GOAL OF THE EXERCISE: Print all the records exactly, please.
..............................
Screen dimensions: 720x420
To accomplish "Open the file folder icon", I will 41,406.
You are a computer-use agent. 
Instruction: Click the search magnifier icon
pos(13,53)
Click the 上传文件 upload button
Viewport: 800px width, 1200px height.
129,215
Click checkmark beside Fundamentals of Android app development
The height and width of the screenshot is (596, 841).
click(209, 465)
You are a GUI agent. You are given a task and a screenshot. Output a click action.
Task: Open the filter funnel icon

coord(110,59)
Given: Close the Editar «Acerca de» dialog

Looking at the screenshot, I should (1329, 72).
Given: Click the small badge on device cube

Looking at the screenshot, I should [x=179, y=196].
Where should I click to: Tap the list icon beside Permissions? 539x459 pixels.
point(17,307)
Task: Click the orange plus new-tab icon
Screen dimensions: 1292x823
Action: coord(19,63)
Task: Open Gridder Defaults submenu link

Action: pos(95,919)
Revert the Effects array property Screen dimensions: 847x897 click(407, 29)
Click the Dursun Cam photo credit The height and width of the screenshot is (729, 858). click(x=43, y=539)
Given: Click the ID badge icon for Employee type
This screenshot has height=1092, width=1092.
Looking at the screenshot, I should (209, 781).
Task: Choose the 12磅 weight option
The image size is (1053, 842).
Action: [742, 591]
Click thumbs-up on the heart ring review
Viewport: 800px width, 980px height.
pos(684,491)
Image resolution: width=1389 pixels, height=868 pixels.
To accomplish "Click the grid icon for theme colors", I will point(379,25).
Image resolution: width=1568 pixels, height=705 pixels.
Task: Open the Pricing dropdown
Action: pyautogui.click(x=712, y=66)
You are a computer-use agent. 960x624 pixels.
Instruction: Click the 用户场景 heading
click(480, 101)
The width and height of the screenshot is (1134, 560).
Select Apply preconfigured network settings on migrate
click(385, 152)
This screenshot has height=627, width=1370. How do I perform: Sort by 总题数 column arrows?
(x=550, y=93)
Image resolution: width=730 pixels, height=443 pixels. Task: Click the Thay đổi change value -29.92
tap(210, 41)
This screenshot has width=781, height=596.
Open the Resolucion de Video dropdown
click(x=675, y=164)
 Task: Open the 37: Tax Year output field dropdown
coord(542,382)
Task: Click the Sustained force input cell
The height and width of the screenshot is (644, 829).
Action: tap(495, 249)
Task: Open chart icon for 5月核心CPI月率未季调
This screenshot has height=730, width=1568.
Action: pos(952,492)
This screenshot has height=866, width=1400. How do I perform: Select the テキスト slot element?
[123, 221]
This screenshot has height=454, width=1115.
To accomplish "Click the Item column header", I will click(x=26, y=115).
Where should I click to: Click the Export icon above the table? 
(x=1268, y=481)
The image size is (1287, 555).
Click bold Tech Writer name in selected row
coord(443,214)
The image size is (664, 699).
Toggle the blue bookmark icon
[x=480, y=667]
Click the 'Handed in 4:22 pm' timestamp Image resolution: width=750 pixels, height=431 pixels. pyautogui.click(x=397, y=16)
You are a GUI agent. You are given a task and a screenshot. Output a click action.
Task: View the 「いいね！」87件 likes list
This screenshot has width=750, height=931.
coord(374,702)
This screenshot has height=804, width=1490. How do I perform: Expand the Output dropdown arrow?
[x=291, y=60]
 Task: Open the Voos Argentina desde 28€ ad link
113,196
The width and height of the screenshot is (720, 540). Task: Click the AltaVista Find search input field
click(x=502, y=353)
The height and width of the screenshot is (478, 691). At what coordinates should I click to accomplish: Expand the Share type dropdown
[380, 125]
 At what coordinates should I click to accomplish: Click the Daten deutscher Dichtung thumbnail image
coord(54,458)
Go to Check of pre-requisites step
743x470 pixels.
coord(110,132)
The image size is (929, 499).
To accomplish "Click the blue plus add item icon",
..............................
COMPLETED EXERCISE:
Screen dimensions: 720x420
To accomplish "Open the file folder icon", I will 41,406.
You are a computer-use agent. 
Instruction: Click the search magnifier icon
pos(13,53)
Click the 上传文件 upload button
Viewport: 800px width, 1200px height.
129,215
Click checkmark beside Fundamentals of Android app development
The height and width of the screenshot is (596, 841).
click(209, 465)
You are a GUI agent. You are given a task and a screenshot. Output a click action.
Task: Open the filter funnel icon

coord(110,59)
Given: Close the Editar «Acerca de» dialog

Looking at the screenshot, I should (1329, 72).
Given: Click the small badge on device cube

Looking at the screenshot, I should [x=179, y=196].
Where should I click to: Tap the list icon beside Permissions? 539x459 pixels.
point(17,307)
Task: Click the orange plus new-tab icon
Screen dimensions: 1292x823
Action: coord(19,63)
Task: Open Gridder Defaults submenu link

Action: pos(95,919)
Revert the Effects array property Screen dimensions: 847x897 click(407, 29)
Click the Dursun Cam photo credit The height and width of the screenshot is (729, 858). click(x=43, y=539)
Given: Click the ID badge icon for Employee type
This screenshot has height=1092, width=1092.
Looking at the screenshot, I should (209, 781).
Task: Choose the 12磅 weight option
The image size is (1053, 842).
Action: [742, 591]
Click thumbs-up on the heart ring review
Viewport: 800px width, 980px height.
pos(684,491)
Image resolution: width=1389 pixels, height=868 pixels.
To accomplish "Click the grid icon for theme colors", I will point(379,25).
Image resolution: width=1568 pixels, height=705 pixels.
Task: Open the Pricing dropdown
Action: pyautogui.click(x=712, y=66)
You are a computer-use agent. 960x624 pixels.
Instruction: Click the 用户场景 heading
click(480, 101)
The width and height of the screenshot is (1134, 560).
Select Apply preconfigured network settings on migrate
click(385, 152)
This screenshot has height=627, width=1370. How do I perform: Sort by 总题数 column arrows?
(x=550, y=93)
Image resolution: width=730 pixels, height=443 pixels. Task: Click the Thay đổi change value -29.92
tap(210, 41)
This screenshot has width=781, height=596.
Open the Resolucion de Video dropdown
click(x=675, y=164)
 Task: Open the 37: Tax Year output field dropdown
coord(542,382)
Task: Click the Sustained force input cell
The height and width of the screenshot is (644, 829).
Action: tap(495, 249)
Task: Open chart icon for 5月核心CPI月率未季调
This screenshot has height=730, width=1568.
Action: pos(952,492)
This screenshot has height=866, width=1400. How do I perform: Select the テキスト slot element?
[123, 221]
This screenshot has height=454, width=1115.
To accomplish "Click the Item column header", I will click(x=26, y=115).
Where should I click to: Click the Export icon above the table? 
(x=1268, y=481)
The image size is (1287, 555).
Click bold Tech Writer name in selected row
coord(443,214)
The image size is (664, 699).
Toggle the blue bookmark icon
[x=480, y=667]
Click the 'Handed in 4:22 pm' timestamp Image resolution: width=750 pixels, height=431 pixels. pyautogui.click(x=397, y=16)
You are a GUI agent. You are given a task and a screenshot. Output a click action.
Task: View the 「いいね！」87件 likes list
This screenshot has width=750, height=931.
coord(374,702)
This screenshot has height=804, width=1490. How do I perform: Expand the Output dropdown arrow?
[x=291, y=60]
 Task: Open the Voos Argentina desde 28€ ad link
113,196
The width and height of the screenshot is (720, 540). Task: Click the AltaVista Find search input field
click(x=502, y=353)
The height and width of the screenshot is (478, 691). At what coordinates should I click to accomplish: Expand the Share type dropdown
[380, 125]
 At what coordinates should I click to accomplish: Click the Daten deutscher Dichtung thumbnail image
coord(54,458)
Go to Check of pre-requisites step
743x470 pixels.
coord(110,132)
The image size is (929, 499).
To accomplish "Click the blue plus add item icon",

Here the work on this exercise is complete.